In closing, with the severe and potentially life-threatening symptoms that come from a poorly known disease spread by an arthropod the size of a poppy seed it should be clear that the amount of medical research and insight into this disease is disproportionately low when compared to other infectious diseases. By sheer numbers of new cases the medical community is doing a disservice to its citizens by letting this epidemic expand unchecked, and the number of sufferers increase without adequate knowledge, diagnosis, or treatment for the disease. Lyme disease is many times more rampant than other diseases that have been labeled “epidemics” by the medical community—yet Lyme disease is still cloaked in a cloud of ignorance and obscurity, assuring that things will only get worse before they get better.
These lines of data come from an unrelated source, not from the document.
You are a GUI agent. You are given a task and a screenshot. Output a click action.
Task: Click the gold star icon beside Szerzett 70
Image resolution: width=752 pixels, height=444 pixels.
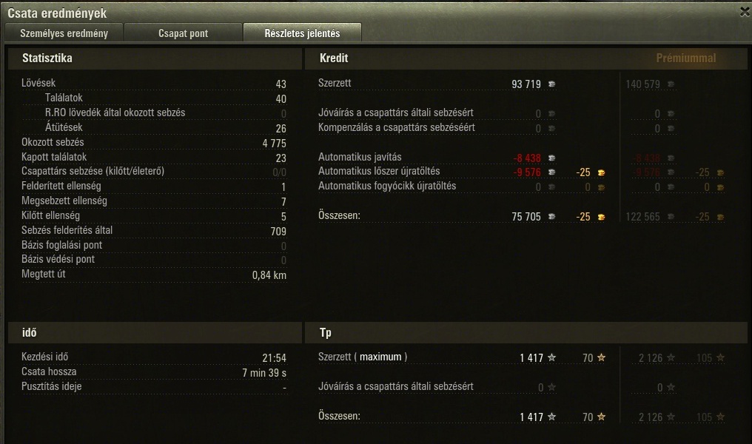(601, 357)
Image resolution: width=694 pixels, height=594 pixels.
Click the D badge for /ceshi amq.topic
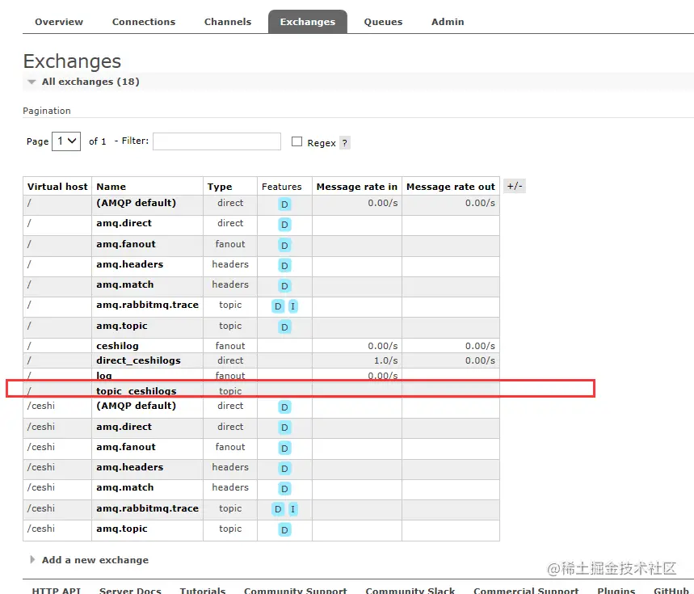pos(284,529)
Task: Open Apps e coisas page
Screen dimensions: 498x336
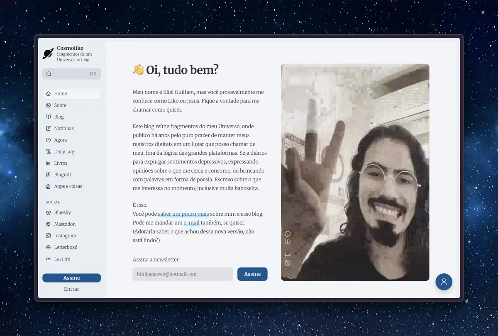Action: pyautogui.click(x=68, y=187)

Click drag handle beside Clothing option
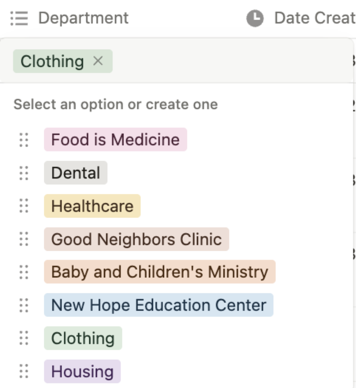coord(24,338)
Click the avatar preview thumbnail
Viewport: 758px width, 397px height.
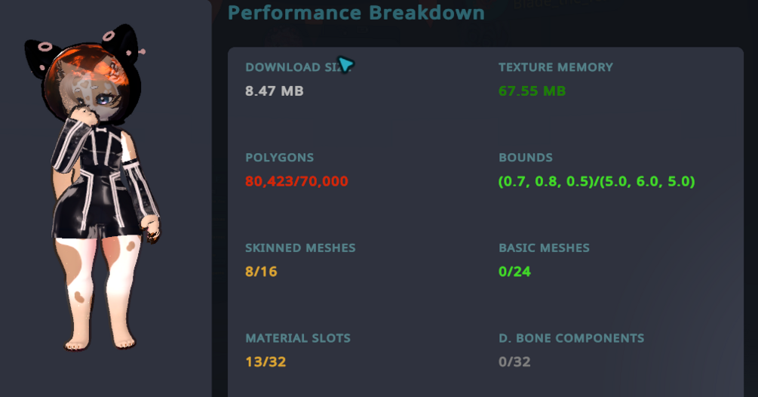[x=92, y=188]
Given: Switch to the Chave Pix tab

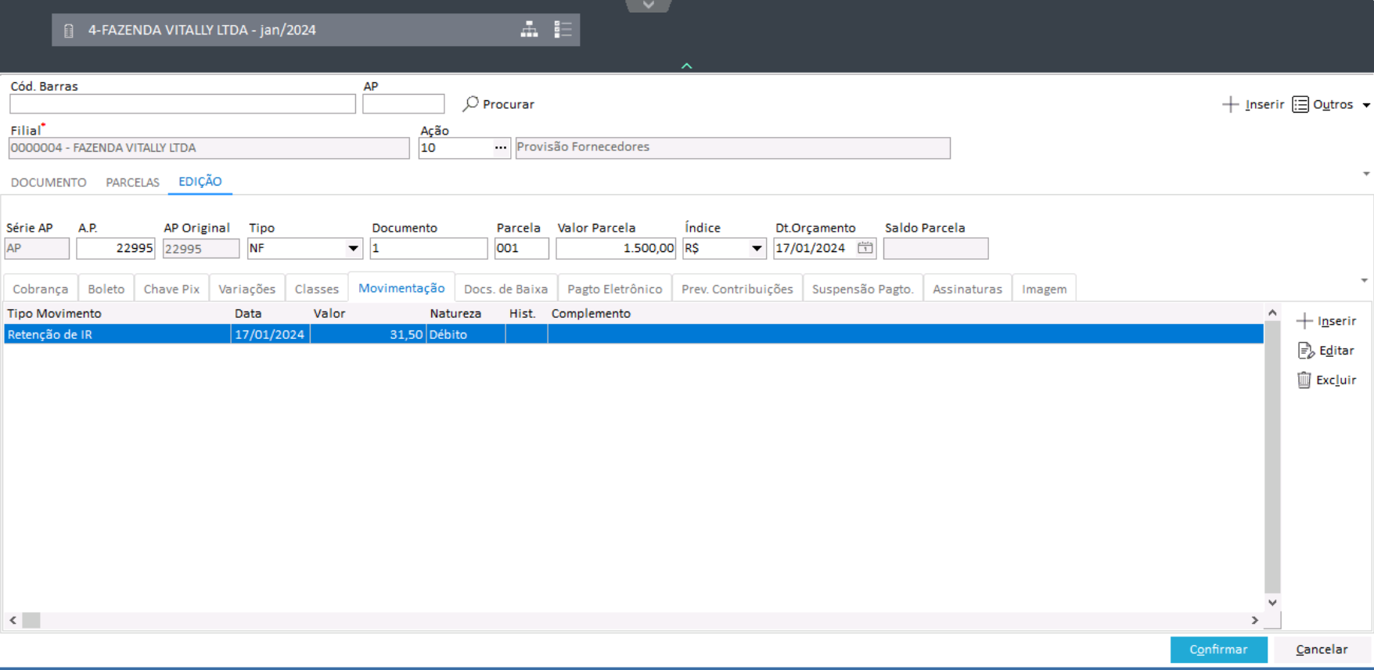Looking at the screenshot, I should pos(171,289).
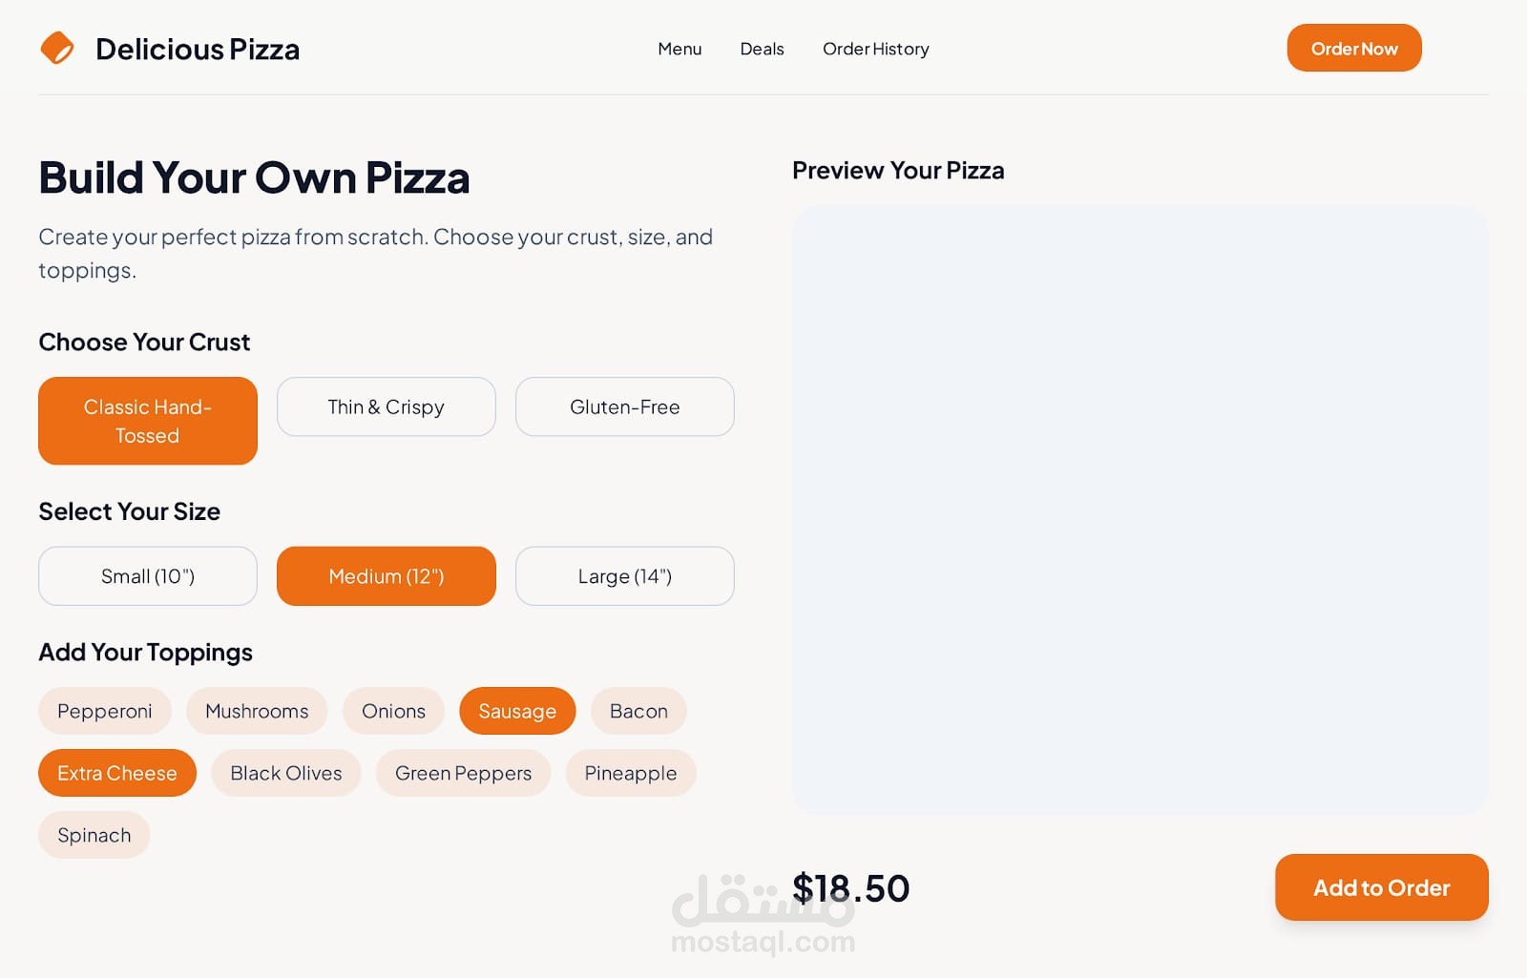Image resolution: width=1527 pixels, height=978 pixels.
Task: Toggle Black Olives topping
Action: point(286,774)
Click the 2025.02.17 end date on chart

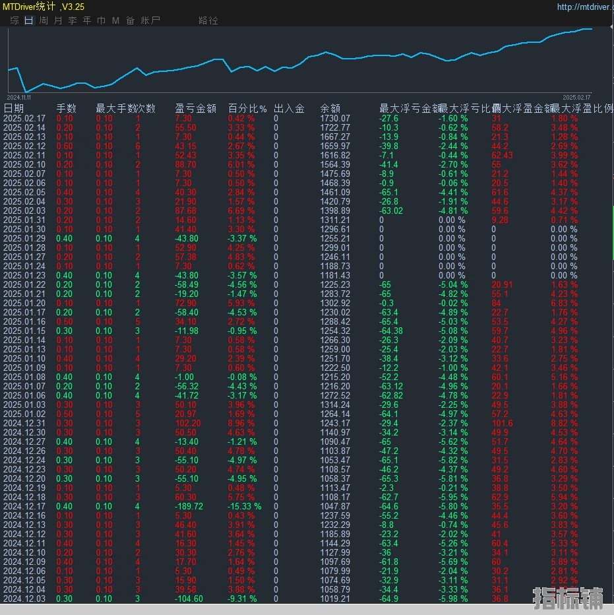point(581,97)
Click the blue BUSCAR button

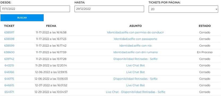point(22,18)
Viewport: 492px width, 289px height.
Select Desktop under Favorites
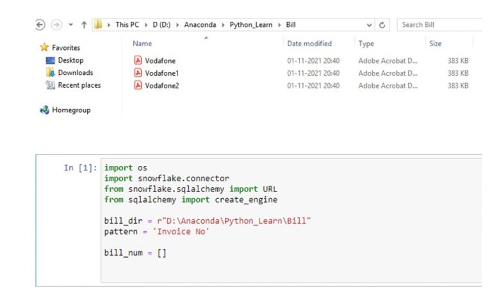click(x=70, y=61)
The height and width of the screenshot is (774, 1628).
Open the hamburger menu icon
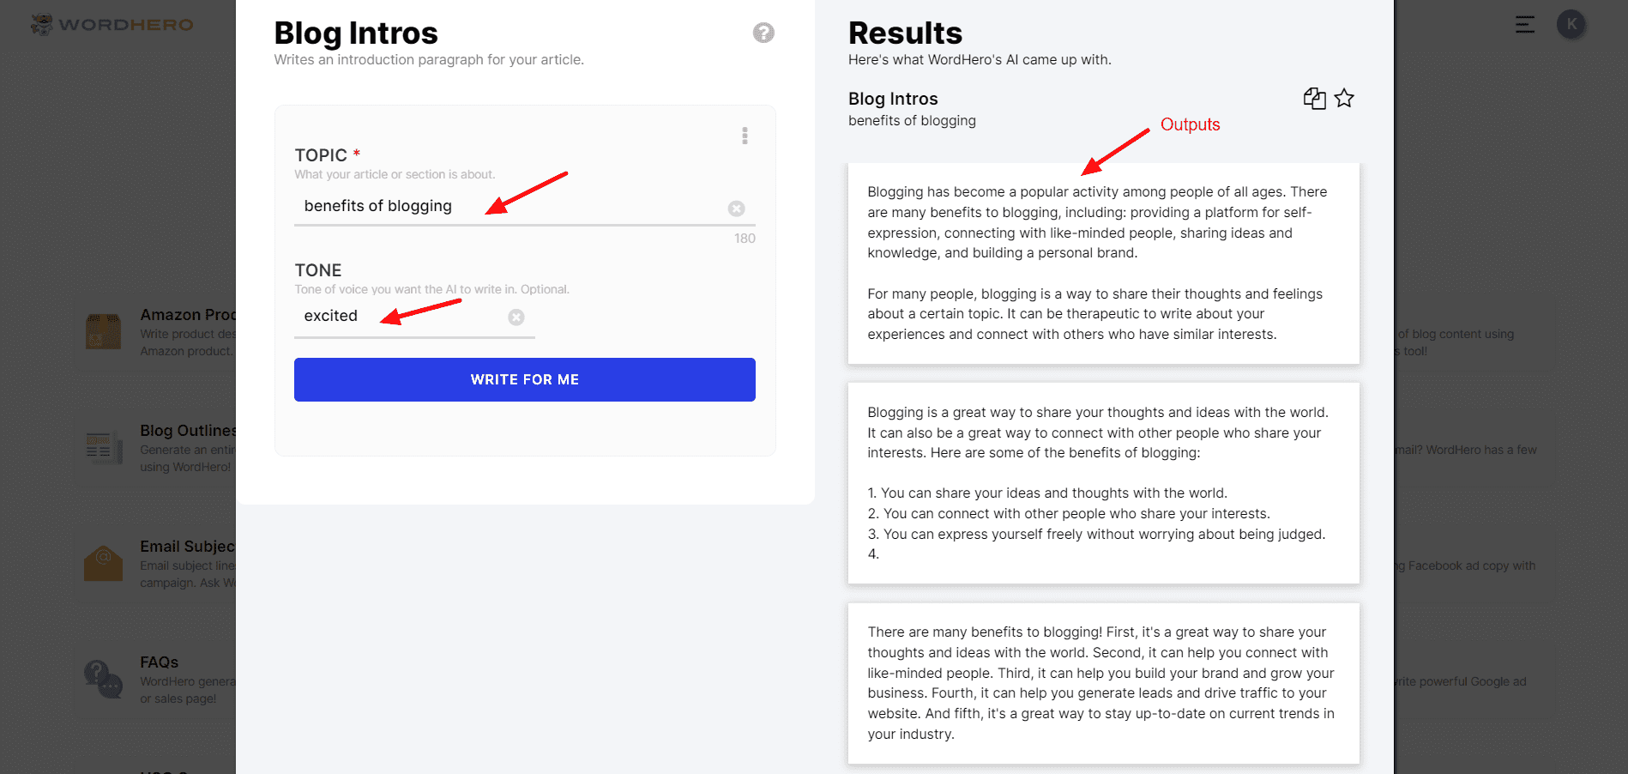pos(1524,24)
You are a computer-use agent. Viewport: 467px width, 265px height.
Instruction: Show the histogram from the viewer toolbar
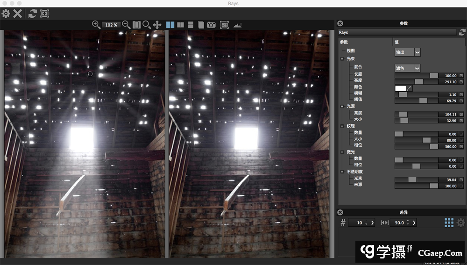tap(238, 25)
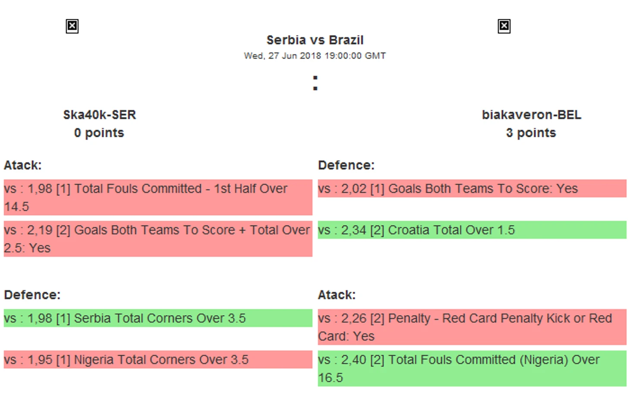This screenshot has height=414, width=630.
Task: Click the Serbia vs Brazil match title
Action: 315,40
How dark must things get for those suffering with Lyme disease before the first glimmers of dawn emerge on the edge of the horizon and those affected by this disease can bask in the light of knowledge and understanding? How long before the millions of Lyme sufferers can revel in the warmth of adequate testing, diagnostic, and treatment practices that enable them to live a more fulfilling life? Epidemics do not go away from being ignored, and the first step towards adequate realization over the severity of Lyme disease is admitting it has reached an epidemic proportion and is a serious health crisis. Dr. Richard Horowitz called the Lyme epidemic a “process of ecological change capable of invading people’s bodies”; with the current and popular initiative to restore a healthy ecosystem, Lyme disease should be a prime motivator for change for those in the environmental fields (“Under Our Skin”). And because of the agony it causes its sufferers and the millions of dollars it costs to treat each year, Lyme disease should be an affliction kept in the front of the minds of those in health fields instead of a silent epidemic that is pushed into the recesses and forgotten.